The settlement enables Rams owner Stan Kroenke to avoid the spectacle of taking the witness stand in a St. Louis trial next month, just before the Super Bowl at Kroenke’s showcase stadium in Inglewood. The settlement also voids Kroenke’s threat to sue the NFL and his fellow owners if they did not agree to share in the settlement cost with him.
The St. Louis Post-Dispatch, which first reported the settlement, said the figure was $790 million. The Times confirmed the settlement with a party familiar with the case who wasn’t authorized to speak publicly, who put the figure in “the $800-million range.” The Post-Dispatch reported the settlement did not include an expansion team for St. Louis and said an announcement was expected later Wednesday.
It was not immediately clear how much of the settlement would be paid by Kroenke and how much by the league and other owners.
The lawsuit, filed in 2017, alleged the Rams’ move from St. Louis to Los Angeles violated the NFL’s relocation policy, under which the team and the league should have made every reasonable effort to keep the team in St. Louis.
The Rams argued that, when St. Louis declined to make $700 million in improvements to the team’s stadium there, that triggered a lease provision that enabled the team to end the lease and leave town. St. Louis argued that ended the lease but did not absolve the Rams from negotiating with the city thereafter, and the city spent millions on proposals for a new stadium while the Rams had already decided to leave for L.A., even as team and league officials stated otherwise.
The NFL asked the St. Louis Circuit Court to throw out the lawsuit, to order private arbitration and to move any trial out of St. Louis. The court declined all three requests; the rulings were sustained on appeal.
St. Louis asked to be awarded the $550 million that the Rams paid the NFL as a relocation fee, as well as the increase in the franchise value since the move.
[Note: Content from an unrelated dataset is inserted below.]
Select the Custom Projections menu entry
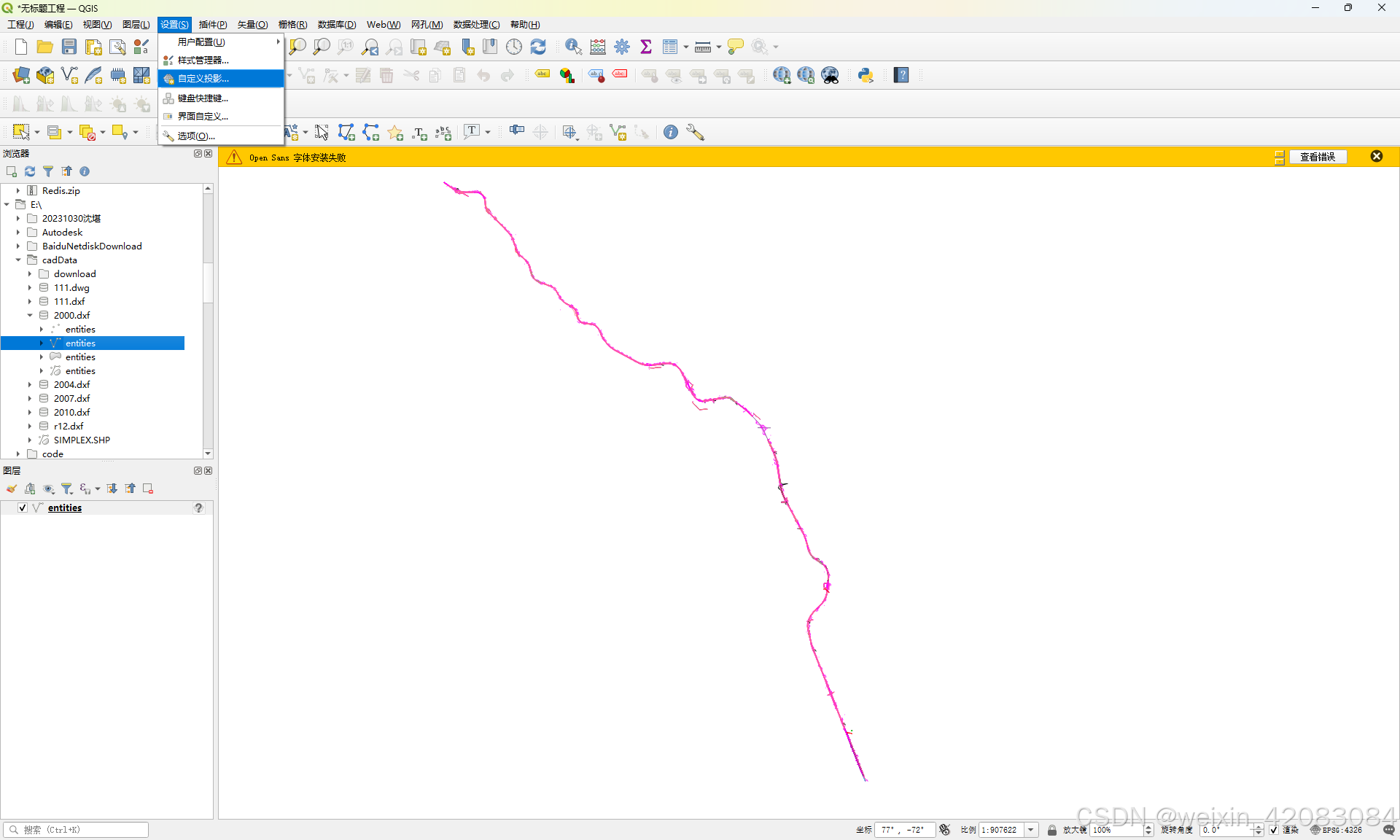 [203, 79]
Forbes estimated the Rams’ franchise value at $1.45 billion in 2016, just before the Rams moved, and at $4.8 billion in 2021.
With the addition of tax revenue St. Louis lost when the Rams moved, damages could have topped $4 billion, independent of any punitive damages.
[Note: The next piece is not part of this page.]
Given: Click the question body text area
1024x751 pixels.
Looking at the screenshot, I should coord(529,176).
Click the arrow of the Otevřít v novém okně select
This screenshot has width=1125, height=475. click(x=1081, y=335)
The NFL appeared resigned to losing before a hometown jury but confident it could be successful on appeal, at least in having the damages significantly reduced. The NFL’s risk was losing now; the city’s risk was losing later.
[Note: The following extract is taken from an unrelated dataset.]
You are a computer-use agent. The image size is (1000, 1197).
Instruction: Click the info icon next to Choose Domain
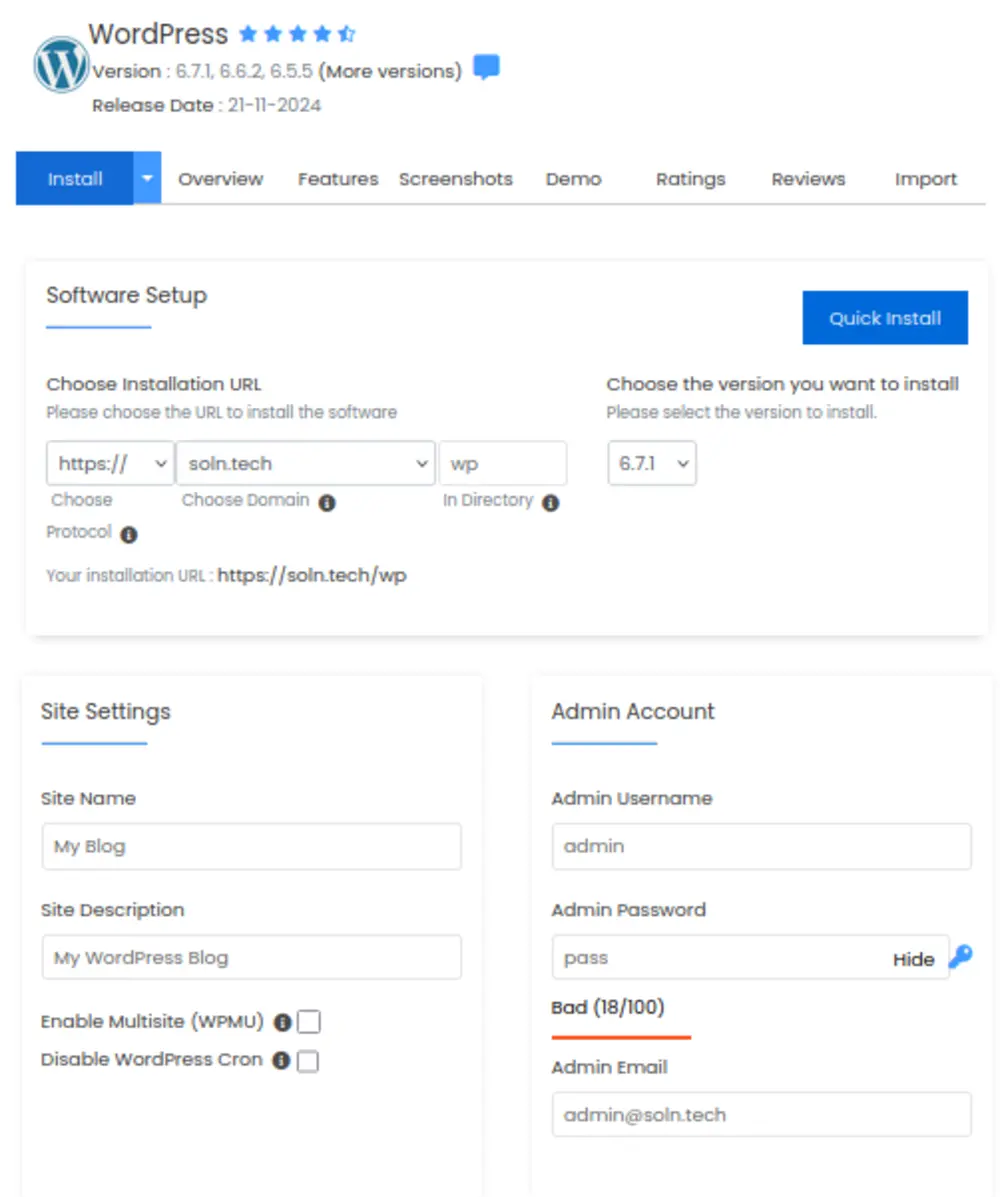coord(327,503)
Before NFL owners approved the Rams’ move, Kroenke signed an indemnification agreement that obligated him to pay the “costs, including legal fees and other litigation expenses,” to defend any challenge to a move.
Kroenke had informed his fellow owners he does not believe the legal “costs” covered under the indemnity extend to damages, and he had asked them to share in the cost of a settlement.
The indemnification agreement gives NFL Commissioner Roger Goodell the final say on who owes what. However, Kroenke could have sued the NFL if Goodell tried to compel him to pay damages should a jury find he violated a relocation policy with which the league said he had complied. That could have set up another lawsuit the NFL wished to avoid: Kroenke versus his fellow owners.